Creditflux-logo.svg
Share this report
facebook_icon.svg
twitter_icon.svg
linkedin_icon.svg
Group_10.svg
Group_11.svg
Group_12.svg
Share this report:
close
August 2022 | Issue 248
Opinion Welshcake

Short memories forget how rampant anti-EU sentiment was before Mario Draghi became Italy’s prime minister

cutter_400x.png
Welshcake
welshcake@iongroup.com
quotation mark
Unrest in Italy threatens to escalate into a bigger crisis than Greece in 2012
Peripheral sovereign crises — fuelled by political instability, over-indebtedness, demographics and populism — have an episodic familiarity that masks how this time could be different, with prospects of a dramatic season finale for the European Union. But grab your popcorn for the UK, too.

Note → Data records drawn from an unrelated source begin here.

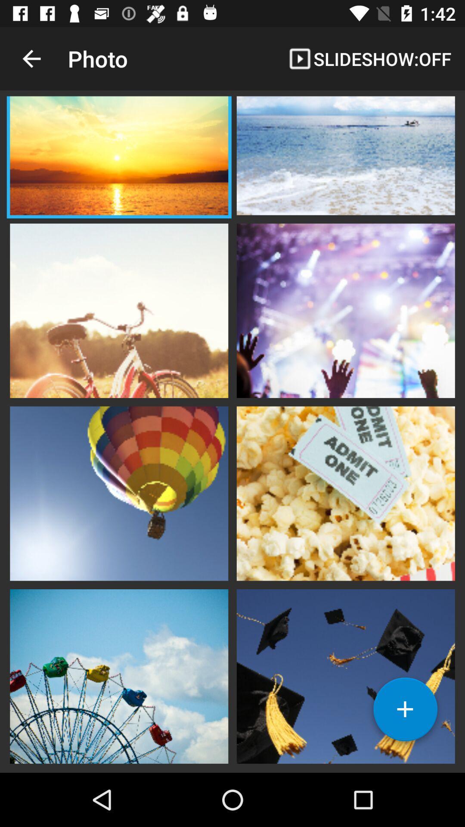 This screenshot has width=465, height=827. I want to click on the image, so click(346, 493).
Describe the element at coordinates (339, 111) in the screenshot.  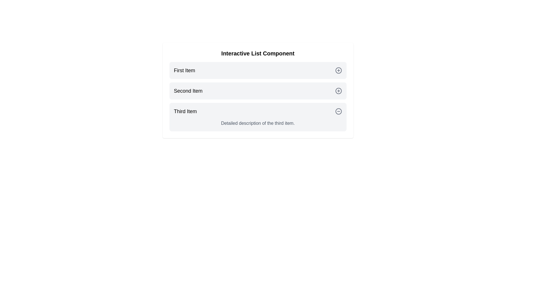
I see `the toggle button of Third Item to expand or collapse it` at that location.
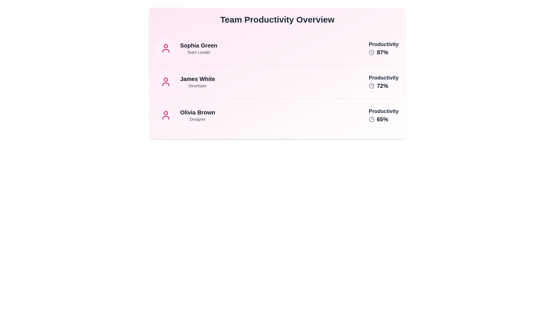 This screenshot has width=549, height=309. Describe the element at coordinates (384, 111) in the screenshot. I see `the 'Productivity' text label, which is styled with a large bold font and dark gray color, located above the '65%' text in the 'Team Productivity Overview' section` at that location.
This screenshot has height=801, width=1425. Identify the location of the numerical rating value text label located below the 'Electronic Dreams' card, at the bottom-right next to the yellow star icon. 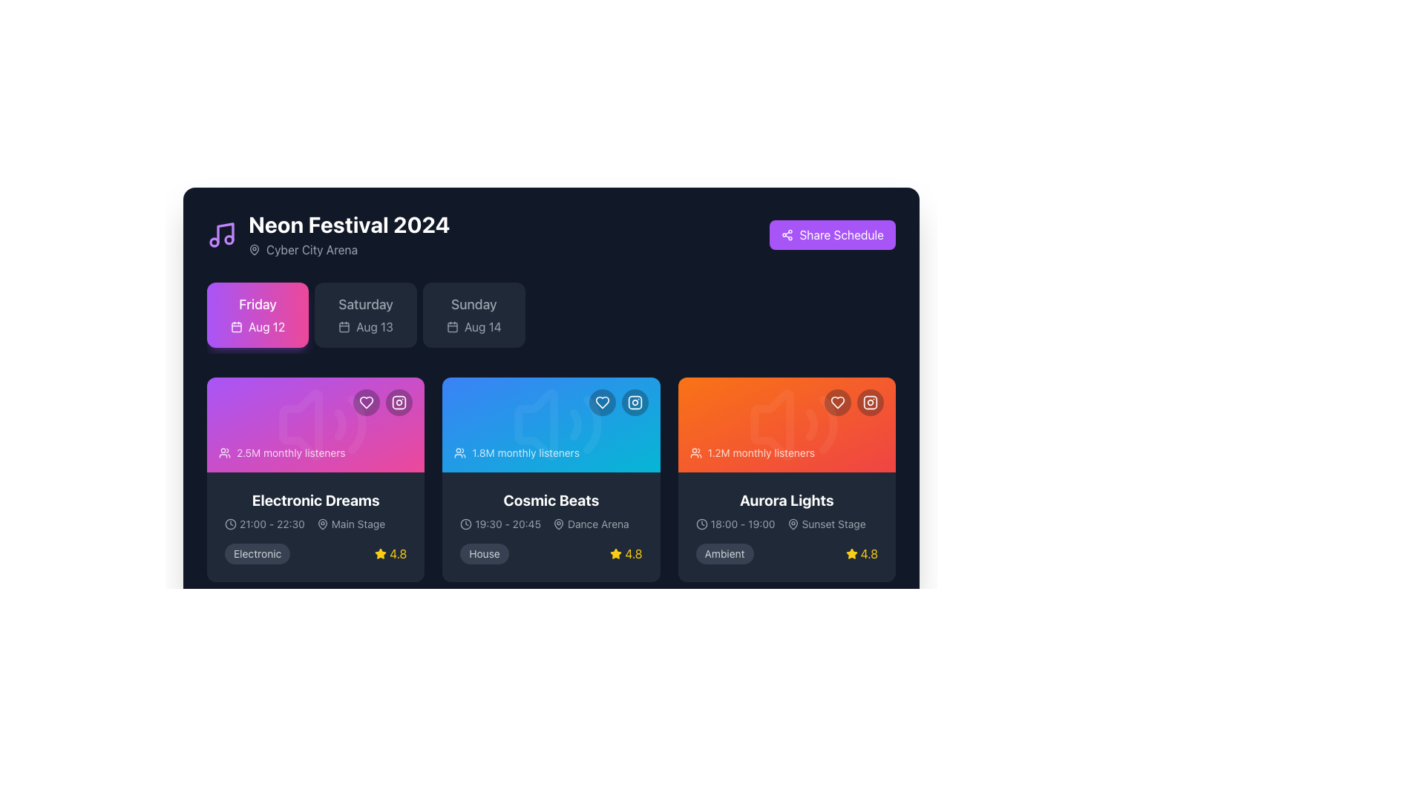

It’s high summer. In close-up we watch as a celebrated Italian leader, famed for modernising infrastructure and reforming bureaucracy, finds himself in battle with people he previously had in coalition. A single bead of sweat on his brow stands for the project in this defining moment. But our protagonist’s actions begin a chain of events that lead to disaster.
Yes, we’re talking about Julius Caesar at the siege of Alexandria in 48 BC.
Before you goof-spotters complain there was no such thing as Italy back then, take it up with Antiochus of Syracuse, or Caesar himself — he would have referred to the peninsula as such.
Anyway, Caesar is in Alexandria and has commandeered 40,000 (or 400,000?) scrolls from the library for Rome’s greater glory. But fearing he’ll lose ships to an invasion, Caesar orders the whole fleet burnt. The fire spreads to dockside buildings where the scrolls have been temporarily stored. The loss to humanity of works by Theophrastus and Aristotle is unfathomable. (Unless, as some speculate, all the good stuff survived. And then rotted in the cellars of Neleus of Scepsis.)
This is the Caesar who in 55 BC decided to have a pop at Britain. Very reliable Celtic texts reveal that my forebears, led by King Nynniaw, gave him such a good kicking that Caesar’s first attempt at his famous line could well have been, “I came, I saw… I hate those bloody Welsh!”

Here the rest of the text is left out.